MOSCOW,
June 6 (IslamOnline.net & News Agencies) - Russia's parliament
Friday, June 6, amnestied fighters and federal troops fighting the
Chechen war in a move aimed at giving peace a chance but which comes
amid a bloody wave of bombings in the Muslim republic.
President
Vladimir Putin has pinned hopes on the amnesty as a means of putting
an end to a campaign that he started as prime minister in October 1999
and the Kremlin immediately hailed the outcome, Agence France-Presse
(AFP) said.
"The
amnesty underlines the fact that the process of a political resolution
to the conflict is irreversible," said Sergei Yastrzhembsky,
Putin's top aide on Chechen affairs.
The
State Duma lower house of parliament overwhelmingly approved the
amnesty by a 352-25 vote. Only by the liberal opposition Yabloko
faction and the ultranationalist LDPR group run by Vladimir
Zhirinovsky were opposed.
"The
amnesty is a very serious instrument which should be used at the right
time," said Yabloko's Sergei Mitrokhin.
He
argued that the amnesty was a Kremlin public relations stunt that
would achieve little because the two sides were not yet even close to
approaching the negotiating table for a true political resolution to
the war.
"If
there was an active political process taking place as well, it would
be needed," he said.
"But
at the moment, there is a deadlock, escalating violence and terrorist
acts.

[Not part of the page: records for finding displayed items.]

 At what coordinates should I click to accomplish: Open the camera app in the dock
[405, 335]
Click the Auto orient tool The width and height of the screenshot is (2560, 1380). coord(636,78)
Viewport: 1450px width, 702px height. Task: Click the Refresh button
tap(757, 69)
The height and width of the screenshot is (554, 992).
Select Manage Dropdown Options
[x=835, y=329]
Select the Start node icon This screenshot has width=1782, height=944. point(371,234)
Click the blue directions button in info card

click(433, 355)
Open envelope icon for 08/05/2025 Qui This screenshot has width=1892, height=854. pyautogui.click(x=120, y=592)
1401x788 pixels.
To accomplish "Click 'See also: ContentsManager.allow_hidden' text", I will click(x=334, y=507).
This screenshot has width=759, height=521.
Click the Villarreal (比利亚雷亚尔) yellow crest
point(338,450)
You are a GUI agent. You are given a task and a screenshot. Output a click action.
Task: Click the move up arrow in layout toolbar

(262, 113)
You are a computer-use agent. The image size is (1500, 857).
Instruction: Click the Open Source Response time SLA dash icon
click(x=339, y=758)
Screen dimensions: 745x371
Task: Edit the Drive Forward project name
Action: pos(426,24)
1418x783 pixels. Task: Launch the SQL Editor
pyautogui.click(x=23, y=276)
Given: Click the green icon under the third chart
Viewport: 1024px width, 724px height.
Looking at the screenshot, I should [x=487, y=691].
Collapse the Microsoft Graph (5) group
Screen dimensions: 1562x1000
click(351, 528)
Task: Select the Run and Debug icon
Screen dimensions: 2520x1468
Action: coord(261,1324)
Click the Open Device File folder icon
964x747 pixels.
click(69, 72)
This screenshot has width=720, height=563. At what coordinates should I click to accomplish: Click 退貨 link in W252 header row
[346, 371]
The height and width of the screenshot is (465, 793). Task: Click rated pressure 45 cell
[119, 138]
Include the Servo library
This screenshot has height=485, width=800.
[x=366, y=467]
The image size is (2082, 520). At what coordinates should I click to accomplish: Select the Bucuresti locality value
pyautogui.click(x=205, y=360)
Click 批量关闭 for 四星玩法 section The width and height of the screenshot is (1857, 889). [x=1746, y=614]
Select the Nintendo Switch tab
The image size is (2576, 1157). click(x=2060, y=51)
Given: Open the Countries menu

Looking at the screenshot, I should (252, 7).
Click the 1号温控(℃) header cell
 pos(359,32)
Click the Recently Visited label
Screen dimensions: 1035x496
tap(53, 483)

In such a situation, the amnesty becomes a pure PR stunt."
Meanwhile
reflecting the view of Russian nationalists, Zhirinovsky called the
amnesty "shameful" and a "crime for the memory of our
soldiers."
"You
are covering the country in blood," Zhirinovsky told his fellow
lawmakers before the vote.
The
amnesty covers Chechen fighters but not Arabs who have joined the
current campaign and applies to all conflicts in the turbulent
republic over the past decade.
It
comes into effect when it is published in the government-run Rossiyskaya
Gazeta within seven days.
But
few observers believe that Chechens will give themselves up in any
large number since it would then be up to Russian courts to decide if
the amnesty should be applied and fighters who have committed serious
"crimes" are not eligible.
Human
rights groups meanwhile are outraged that the bill also protects
Russian soldiers who are accused of committing numerous violations
against civilians in the republic.
A
similar amnesty passed in December 1999 by the Russian parliament in
the heat of the war failed miserably.
Russian
state television at the time aired footage of a few dozen Chechen
fighters laying down their arms and ran interviews with generals who
said the Chechens were giving themselves up by the hundreds.
But
that amnesty failed to put an end to the fighting. Some rights groups
argue that many of the Chechens who gave themselves up at the time
were never heard from again.
Putin,
who has come under international pressure to open a political dialogue
despite his support for the so-called global "war on
terror", has pinned his hopes on the current bill.
It
comes after a March 2003 constitutional referendum aimed at setting up
political institutions in Chechnya. That vote also gave the republic
limited autonomy within the Russian Federation.
But
Putin's peace efforts were shattered in recent weeks by bombings that
have claimed more than 100 lives.
Putin
has so far failed to comment in public on the latest attack Thursday
which killed 19 victims as well as the female bomber according to the
latest toll.
Dressed
in a white medical overcoat covering explosives strapped to her body,
the woman approached a red-and-white bus filled with air force
officers and civilians as it was traveling toward a Russian military
base in North Ossetia, near the Chechen border.